Now Ms Lennox is general manager of RDAgritech Ltd, an environmental consultancy firm with offices in Frankton and Invercargill, providing environmental and geotechnical solutions for clients.

She had seen a lot of good changes during her time in local government but felt it was time, after seven years, to ‘‘get out into the real world’’.

But her time at the regional councils was very valuable as it exposed her to ‘‘all sorts of different work and scenarios’’.

It gave her a very good understanding of what she wanted to do at RDAgritech, to ensure that clients were provided with good service, and an understanding of the importance of working with councils, not against them.

During that time, she witnessed the service provided by consultants on behalf of their clients; some was good and some was ‘‘shocking’’.

So she had strong views about the attributes people should be seeking when selecting a consultant to help with their resource consent applications, environmental compliance or other issues.

Consultants needed to work with farmers to ensure they had the best long-term solutions; they needed to form a relationship with the client, understand their business and provide solutions and options that suited them, she said.

Sometimes, people making decisions about their business were not aware what was ‘‘in the pipeline’’ in terms of evolving legislation.

The firm was multidisciplinary with its geotech work — which included a strong focus in Queenstown with all the developments in the resort, and in Southland’s farming industry — and also in the environmental space.

While some people saw regional councils as the ‘‘enemy’’, she encouraged people to be ‘‘upfront’’ with the council and fully understand what it needed from them. That way, the council could provide a better service.

It was definitely valuable drawing on her own experience at the councils.

Through the consultancy work, she also had a better understanding of all the other pressures people faced.

The consultants she enjoyed working with in the past were the ones who ‘‘talk to you’’. They were the ones who went on to properties and understood the needs and concerns of their farmer clients and how they operated.

Farming had never been easy and the nature of some of the challenges was changing.

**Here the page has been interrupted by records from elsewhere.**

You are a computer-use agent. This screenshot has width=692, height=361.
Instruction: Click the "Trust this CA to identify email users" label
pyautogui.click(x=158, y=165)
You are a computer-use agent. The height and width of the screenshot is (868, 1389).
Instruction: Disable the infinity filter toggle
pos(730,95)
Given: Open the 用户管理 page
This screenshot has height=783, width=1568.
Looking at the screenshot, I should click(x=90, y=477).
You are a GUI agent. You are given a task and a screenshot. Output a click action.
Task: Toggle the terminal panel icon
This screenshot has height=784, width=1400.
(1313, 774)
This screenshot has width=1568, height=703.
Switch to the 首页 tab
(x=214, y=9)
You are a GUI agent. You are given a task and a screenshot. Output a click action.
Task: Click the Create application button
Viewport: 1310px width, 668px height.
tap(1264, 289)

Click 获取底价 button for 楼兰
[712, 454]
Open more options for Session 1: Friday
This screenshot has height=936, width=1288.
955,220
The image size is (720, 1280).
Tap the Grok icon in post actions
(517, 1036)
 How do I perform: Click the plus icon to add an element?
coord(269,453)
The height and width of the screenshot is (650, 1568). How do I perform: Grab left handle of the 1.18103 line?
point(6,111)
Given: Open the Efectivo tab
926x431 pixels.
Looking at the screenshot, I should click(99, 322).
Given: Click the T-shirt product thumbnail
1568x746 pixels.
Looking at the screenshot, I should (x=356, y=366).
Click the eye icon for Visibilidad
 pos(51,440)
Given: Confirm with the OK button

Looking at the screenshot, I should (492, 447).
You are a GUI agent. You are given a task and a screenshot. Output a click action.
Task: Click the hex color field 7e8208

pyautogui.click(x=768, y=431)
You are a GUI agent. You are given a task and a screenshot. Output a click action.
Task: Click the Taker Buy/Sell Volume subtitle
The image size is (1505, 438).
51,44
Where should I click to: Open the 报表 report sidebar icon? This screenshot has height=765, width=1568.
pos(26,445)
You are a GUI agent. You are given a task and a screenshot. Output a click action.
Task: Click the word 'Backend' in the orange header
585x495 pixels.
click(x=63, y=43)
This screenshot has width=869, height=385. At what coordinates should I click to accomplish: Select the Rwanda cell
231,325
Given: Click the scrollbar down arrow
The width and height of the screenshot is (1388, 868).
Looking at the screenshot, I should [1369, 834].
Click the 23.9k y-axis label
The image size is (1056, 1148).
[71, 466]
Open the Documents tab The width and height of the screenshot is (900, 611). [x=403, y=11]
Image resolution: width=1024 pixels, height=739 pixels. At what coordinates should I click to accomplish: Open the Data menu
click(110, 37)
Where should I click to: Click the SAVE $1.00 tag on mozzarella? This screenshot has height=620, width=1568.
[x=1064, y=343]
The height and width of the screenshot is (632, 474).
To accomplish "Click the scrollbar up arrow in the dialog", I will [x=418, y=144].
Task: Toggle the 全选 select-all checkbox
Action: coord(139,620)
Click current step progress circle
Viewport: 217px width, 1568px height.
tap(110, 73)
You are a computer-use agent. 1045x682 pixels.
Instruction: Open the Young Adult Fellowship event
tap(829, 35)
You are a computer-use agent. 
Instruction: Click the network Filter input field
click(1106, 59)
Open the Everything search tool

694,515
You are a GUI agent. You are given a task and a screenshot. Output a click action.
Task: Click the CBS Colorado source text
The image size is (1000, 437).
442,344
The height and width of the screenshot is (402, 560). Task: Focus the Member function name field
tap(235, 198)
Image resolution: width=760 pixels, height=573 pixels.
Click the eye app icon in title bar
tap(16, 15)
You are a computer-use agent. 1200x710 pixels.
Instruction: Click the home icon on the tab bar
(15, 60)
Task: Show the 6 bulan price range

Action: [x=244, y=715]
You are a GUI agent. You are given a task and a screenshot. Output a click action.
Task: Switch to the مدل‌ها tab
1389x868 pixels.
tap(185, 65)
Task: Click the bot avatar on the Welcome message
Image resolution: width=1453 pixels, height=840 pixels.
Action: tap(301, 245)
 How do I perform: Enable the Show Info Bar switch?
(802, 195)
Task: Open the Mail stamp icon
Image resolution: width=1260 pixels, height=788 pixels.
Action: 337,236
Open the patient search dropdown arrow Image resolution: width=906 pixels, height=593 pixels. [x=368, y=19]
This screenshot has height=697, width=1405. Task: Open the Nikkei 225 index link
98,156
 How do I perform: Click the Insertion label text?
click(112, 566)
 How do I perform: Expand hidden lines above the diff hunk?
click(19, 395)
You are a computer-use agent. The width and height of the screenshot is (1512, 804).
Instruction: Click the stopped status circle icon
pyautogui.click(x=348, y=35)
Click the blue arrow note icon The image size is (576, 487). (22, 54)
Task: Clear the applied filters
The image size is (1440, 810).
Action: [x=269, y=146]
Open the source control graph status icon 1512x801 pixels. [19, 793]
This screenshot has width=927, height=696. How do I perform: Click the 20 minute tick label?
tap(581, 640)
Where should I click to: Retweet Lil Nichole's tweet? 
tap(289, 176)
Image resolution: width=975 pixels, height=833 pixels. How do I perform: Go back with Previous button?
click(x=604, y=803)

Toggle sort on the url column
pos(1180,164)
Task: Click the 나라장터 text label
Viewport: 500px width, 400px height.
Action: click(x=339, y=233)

‘‘We want to be there to help people through it. People need to not be frightened to reach out for help along the way,’’ she said.

Scientists were ‘‘finding out new stuff’’ every day and that impacted on how the environment was managed.

Now living in Cromwell and based in RDAgritech’s Frankton, Queenstown office, Ms Lennox grew up in the northeast of England, an industrial area ‘‘riddled’’ with coalmines.

While not from a farming background, she grew up in the countryside riding horses kept on a dairy support block that had winter housing for cows. The cows and horses were kept in the same barn.

Summers were spent building haybale forts and diving into the grain stores, much to the horror of her parents, she said, while vets and farmers featured in her family.

Her aunt, a vet who lives in Dunedin, used to send calendars featuring New Zealand scenes to the UK every Christmas. ‘‘I thought, that’s paradise,’’ she said.

She came to New Zealand several times to visit her aunt and fell in love with the country.